GRTH as a negative regulator of StAR mRNA stability. A, real-time PCR analysis of StAR and SREBP2 mRNAs in Leydig cells from WT and GRTH KO mice. Cells were incubated with 10 μg/ml actinomycin D (Act D) for 1–10 h. Data are presented as relative to WT mice at 0 h. Values are means ± S.E. of three independent experiments performed in triplicate. B, isolated nuclei of Leydig cells from WT and KO mice were used for nuclear run-on analysis of the nascent StAR RNA transcript. Data were normalized to β-actin as the mean ± S.E.

FIGURE 7.

Postulated model for GRTH negative autocrine molecular mechanism of regulation of androgen synthesis in Leydig cells. Steps 1–12 indicate the sequence of gonadotropic hormone stimulation of androgen synthesis through PKA-regulated StAR action and GRTH negative regulation (see below). Dotted arrows, multiple steps of cholesterol and steroidogenesis; AcCoA, acetyl-CoA; ?, not determined; bent arrow, transcriptional initiation. After gonadotropin binds to the luteinizing hormone receptor (LHR) at the cell surface of Leydig cells, cAMP-activated PKA type II (step 1) facilitates StAR mRNA tethering, protein synthesis (step 2a), and activation (phosphorylation; step 2b) in the vicinity of mitochondria (10).
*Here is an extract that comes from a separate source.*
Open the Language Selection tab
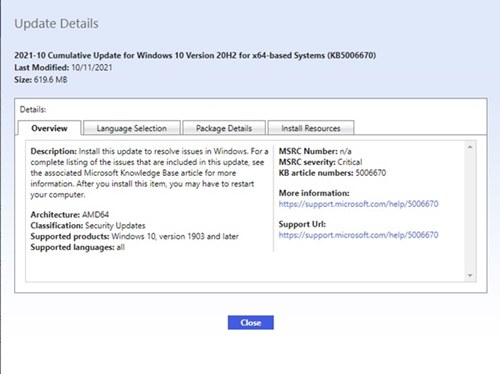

In turn, StAR enhances the transfer of cholesterol to the inner mitochondrial membrane (step 3) to initiate pregnenolone synthesis (step 4) as the rate-limiting step for the consequent androgen production (step 5). Androgen transcriptionally activates GRTH gene expression through binding to the androgen receptor (AR; step 6) (1, 5). GRTH transport its own RNA message from the nucleus (step 7) to the cytosol to be translated at polysome sites (step 8) (6). GRTH further associates with StAR mRNA as a GRTH-StAR mRNA complex (step 9) to enhance StAR message degradation presumably through the small RNA pathway system (step 10). This negative regulatory action of GRTH on the fate of StAR mRNA (step 11) controls androgen homeostasis in the Leydig cell. In the absence of GRTH, increased HMGCR protein levels through a yet-to-be-identified mechanism increase de novo cholesterol synthesis (step 12) as a compensatory reaction to restore the intracellular cholesterol pool. The prolonged StAR mRNA half-life and enhanced protein levels facilitate cholesterol accumulation at the inner mitochondria and the increased androgen production observed in GRTH null mice upon gonadotropin stimulation.